Бог мой, не оставь меня
Сатане на поживу,
Я буду вечно славить тебя,
Пока губы мои живы…
 
 
Пока руки мои держат меч,
Дай мне голову дракону отсечь,
Пусть ярится и злится дракон,
Все равно повержен будет ооон…
 
   Ким достала из кармана горсть центов и высыпала в бейсболку, что лежала рядом с бродягой. На мгновение веки старика дрогнули и он удостоил щедрую американку мутным взглядом. Американке почему-то стало не по себе, и она поспешила прочь.
   Слева и справа громоздились одно– и двухэтажные дома, отделенные друг от друга деревянными заборами. Опрятные, сияющие свежей краской, новой кровлей и чисто вымытыми стеклами дома чередовались с заброшенными жилищами, заросшими амброзией по гнилые крыши.
   На крыльце одного из «опрятных» домов в скрипучем кресле-каталке сидела старуха. Она курила трубку, благостно щурясь на свет, пробивающийся сквозь шуршащую завесу листвы канадского клена.
   Ким толкнула деревянную калитку, помахала бабуле.

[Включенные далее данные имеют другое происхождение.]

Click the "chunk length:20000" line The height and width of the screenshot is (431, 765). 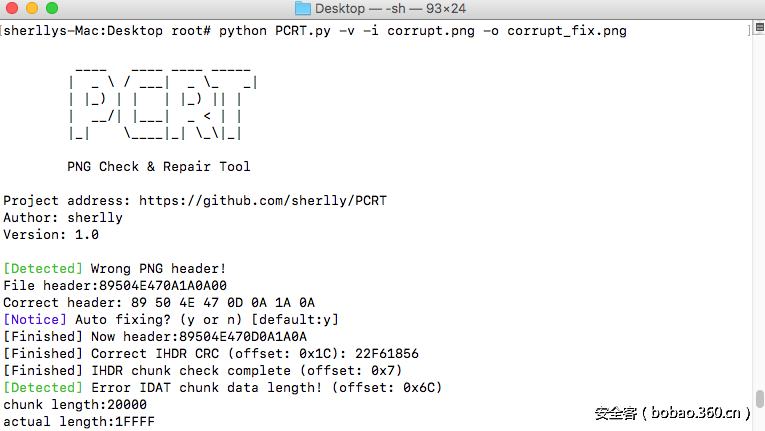tap(75, 404)
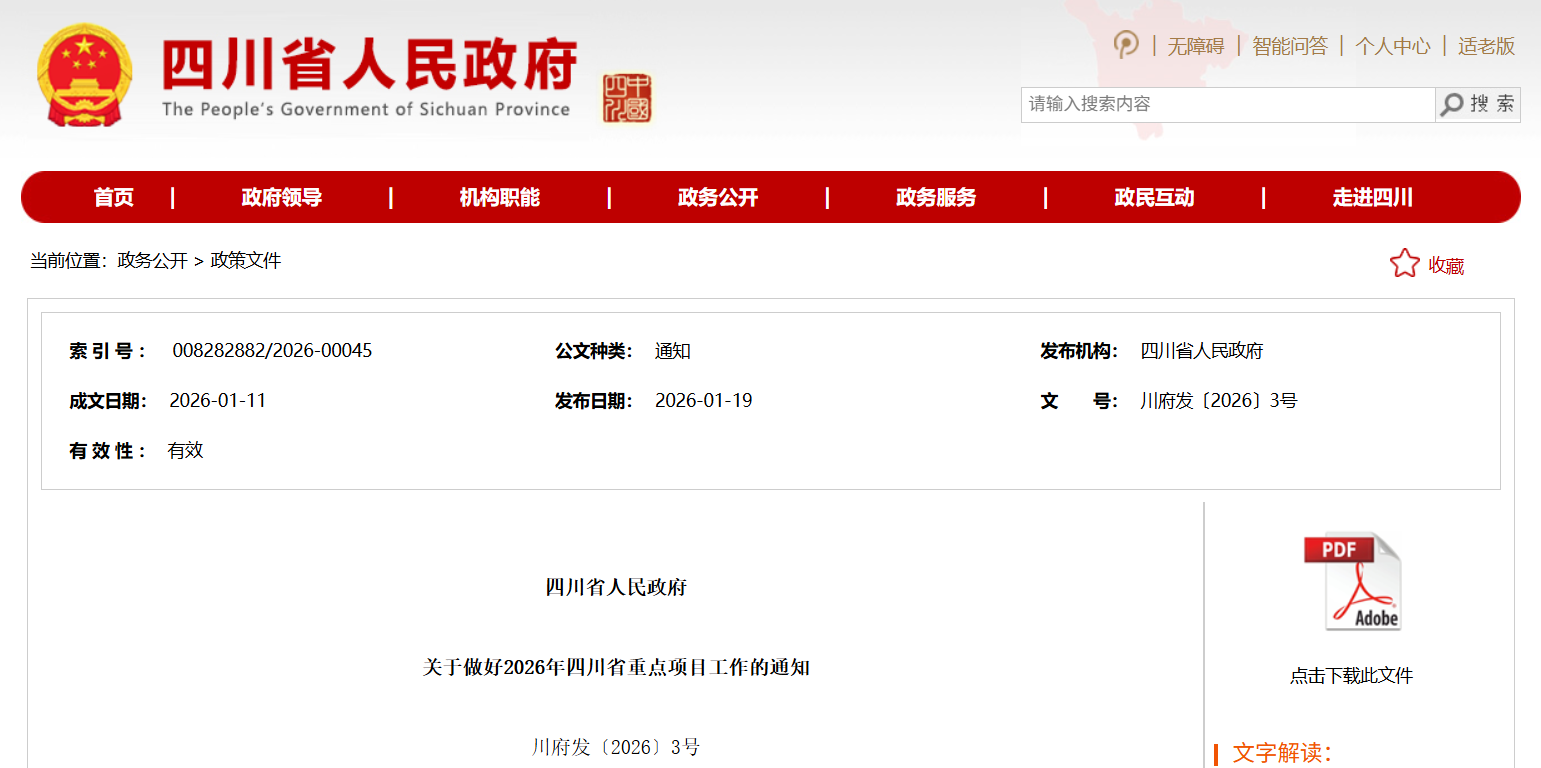Open 智能问答 link
The height and width of the screenshot is (768, 1541).
click(1289, 46)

   – Кимберли Стюарт! Газета «Дейли Телеграф»! – приветливо представилась она. – Разрешите задать вам несколько вопросов?
   Старушка чуть наклонилась вперед, указала мундштуком трубки сначала на Ким, а потом – на ступени перед собой. Ким расценила этот жест, как приглашение. Она толкнула калитку и направилась к крыльцу, внимательно поглядывая по сторонам: а вдруг выскочит собака?